Reputation: 3944
I implemented an iterator class as following:
import numpy as np
import time
class Data:
def __init__(self, filepath):
# Computationaly expensive
print("Computationally expensive")
time.sleep(10)
print("Done!")
def __iter__(self):
return self
def __next__(self):
return np.zeros((2,2)), np.zeros((2,2))
count = 0
for batch_x, batch_y in Data("hello.csv"):
print(batch_x, batch_y)
count = count + 1
if count > 5:
break
count = 0
for batch_x, batch_y in Data("hello.csv"):
print(batch_x, batch_y)
count = count + 1
if count > 5:
break
However the constructor is computationally expensive, and the for loop might be called multiple times. For example, in above code the constructor is called twice (each for loop create a new Data object).

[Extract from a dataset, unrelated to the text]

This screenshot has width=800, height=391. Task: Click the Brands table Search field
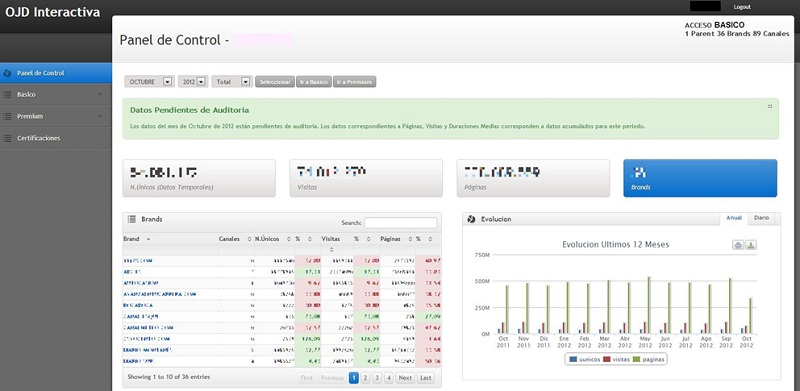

How do I separate constructor and iterator? I am hoping to have the following code, where constructor is called once only:
data = Data(filepath)
for batch_x, batch_y in data.get_iterator():
print(batch_x, batch_y)
for batch_x, batch_y in data.get_iterator():
print(batch_x, batch_y)
Upvotes: 2
Views: 1037
Reputation: 39950
You can just iterate over an iterable object directly, for..in
doesn't require anything else:
data = Data(filepath)
for batch_x, batch_y in data:
print(batch_x, batch_y)
for batch_x, batch_y in data:
print(batch_x, batch_y)
That said, depending on how you implement __iter__()
, this could be buggy.
E.g.:
class Data:
def __init__(self, filepath):
self._items = load_items(filepath)
self._i = 0
def __iter__(self): return self
def __next__(self):
if self._i >= len(self._items): # Or however you check if data is available
raise StopIteration
result = self._items[self._i]
self._i += 1
return result
Because then you couldn't iterate over the same object twice, as self._i
would still point at the end of the loop.
class Data:
def __init__(self, filepath):
self._items = load_items(filepath)
def __iter__(self):
self._i = 0
return self
def __next__(self):
if self._i >= len(self._items):
raise StopIteration
result = self._items[self._i]
self._i += 1
return result
This resets the index every time you're about to iterate, fixing the above. This won't work if you're nesting iteration over the same object.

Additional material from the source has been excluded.